## PROBLEM DETAILS
Your task is to repeat the data exactly, every line of it.

## TASK INPUT
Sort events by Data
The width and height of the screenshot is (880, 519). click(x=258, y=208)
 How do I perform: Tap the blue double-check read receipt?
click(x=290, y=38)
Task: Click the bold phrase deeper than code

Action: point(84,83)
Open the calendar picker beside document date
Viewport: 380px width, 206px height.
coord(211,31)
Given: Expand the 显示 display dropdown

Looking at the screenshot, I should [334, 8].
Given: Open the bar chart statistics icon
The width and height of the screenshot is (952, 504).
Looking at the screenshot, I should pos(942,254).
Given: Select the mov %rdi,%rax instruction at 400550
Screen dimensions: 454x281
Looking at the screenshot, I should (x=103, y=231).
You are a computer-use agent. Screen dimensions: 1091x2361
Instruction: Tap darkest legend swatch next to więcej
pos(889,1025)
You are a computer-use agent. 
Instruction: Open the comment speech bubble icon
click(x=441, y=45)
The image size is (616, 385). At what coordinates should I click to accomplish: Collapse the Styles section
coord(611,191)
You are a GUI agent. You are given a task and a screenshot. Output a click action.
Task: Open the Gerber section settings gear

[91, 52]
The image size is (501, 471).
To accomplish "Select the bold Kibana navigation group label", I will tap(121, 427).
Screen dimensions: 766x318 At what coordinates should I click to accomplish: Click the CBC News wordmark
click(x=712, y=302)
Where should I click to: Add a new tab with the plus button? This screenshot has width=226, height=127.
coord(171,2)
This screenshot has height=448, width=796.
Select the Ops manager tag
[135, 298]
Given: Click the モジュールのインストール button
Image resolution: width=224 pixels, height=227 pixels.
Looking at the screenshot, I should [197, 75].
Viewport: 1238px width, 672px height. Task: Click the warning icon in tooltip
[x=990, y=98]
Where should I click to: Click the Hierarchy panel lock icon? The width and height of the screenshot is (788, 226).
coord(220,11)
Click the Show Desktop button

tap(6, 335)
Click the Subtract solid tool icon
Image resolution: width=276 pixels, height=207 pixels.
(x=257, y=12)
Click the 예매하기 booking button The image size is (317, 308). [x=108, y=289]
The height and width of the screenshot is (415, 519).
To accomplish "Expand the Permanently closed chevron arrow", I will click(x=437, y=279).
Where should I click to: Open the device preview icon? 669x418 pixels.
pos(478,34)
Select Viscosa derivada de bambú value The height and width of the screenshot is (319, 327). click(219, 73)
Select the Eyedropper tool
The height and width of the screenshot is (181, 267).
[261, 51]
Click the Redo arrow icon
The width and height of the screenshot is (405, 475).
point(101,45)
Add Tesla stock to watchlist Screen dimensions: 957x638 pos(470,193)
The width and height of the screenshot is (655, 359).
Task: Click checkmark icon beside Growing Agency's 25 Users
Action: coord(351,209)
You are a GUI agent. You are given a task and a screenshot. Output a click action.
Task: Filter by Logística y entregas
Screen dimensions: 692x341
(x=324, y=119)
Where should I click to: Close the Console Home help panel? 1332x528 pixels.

## ANSWER FOR THIS EXERCISE
Sort events by Data
The width and height of the screenshot is (880, 519). click(x=258, y=208)
 How do I perform: Tap the blue double-check read receipt?
click(x=290, y=38)
Task: Click the bold phrase deeper than code

Action: point(84,83)
Open the calendar picker beside document date
Viewport: 380px width, 206px height.
coord(211,31)
Given: Expand the 显示 display dropdown

Looking at the screenshot, I should [334, 8].
Given: Open the bar chart statistics icon
The width and height of the screenshot is (952, 504).
Looking at the screenshot, I should pos(942,254).
Given: Select the mov %rdi,%rax instruction at 400550
Screen dimensions: 454x281
Looking at the screenshot, I should (x=103, y=231).
You are a computer-use agent. Screen dimensions: 1091x2361
Instruction: Tap darkest legend swatch next to więcej
pos(889,1025)
You are a computer-use agent. 
Instruction: Open the comment speech bubble icon
click(x=441, y=45)
The image size is (616, 385). At what coordinates should I click to accomplish: Collapse the Styles section
coord(611,191)
You are a GUI agent. You are given a task and a screenshot. Output a click action.
Task: Open the Gerber section settings gear

[91, 52]
The image size is (501, 471).
To accomplish "Select the bold Kibana navigation group label", I will tap(121, 427).
Screen dimensions: 766x318 At what coordinates should I click to accomplish: Click the CBC News wordmark
click(x=712, y=302)
Where should I click to: Add a new tab with the plus button? This screenshot has width=226, height=127.
coord(171,2)
This screenshot has height=448, width=796.
Select the Ops manager tag
[135, 298]
Given: Click the モジュールのインストール button
Image resolution: width=224 pixels, height=227 pixels.
Looking at the screenshot, I should [197, 75].
Viewport: 1238px width, 672px height. Task: Click the warning icon in tooltip
[x=990, y=98]
Where should I click to: Click the Hierarchy panel lock icon? The width and height of the screenshot is (788, 226).
coord(220,11)
Click the Show Desktop button

tap(6, 335)
Click the Subtract solid tool icon
Image resolution: width=276 pixels, height=207 pixels.
(x=257, y=12)
Click the 예매하기 booking button The image size is (317, 308). [x=108, y=289]
The height and width of the screenshot is (415, 519).
To accomplish "Expand the Permanently closed chevron arrow", I will click(x=437, y=279).
Where should I click to: Open the device preview icon? 669x418 pixels.
pos(478,34)
Select Viscosa derivada de bambú value The height and width of the screenshot is (319, 327). click(219, 73)
Select the Eyedropper tool
The height and width of the screenshot is (181, 267).
[261, 51]
Click the Redo arrow icon
The width and height of the screenshot is (405, 475).
point(101,45)
Add Tesla stock to watchlist Screen dimensions: 957x638 pos(470,193)
The width and height of the screenshot is (655, 359).
Task: Click checkmark icon beside Growing Agency's 25 Users
Action: coord(351,209)
You are a GUI agent. You are given a task and a screenshot. Output a click action.
Task: Filter by Logística y entregas
Screen dimensions: 692x341
(x=324, y=119)
Where should I click to: Close the Console Home help panel? 1332x528 pixels.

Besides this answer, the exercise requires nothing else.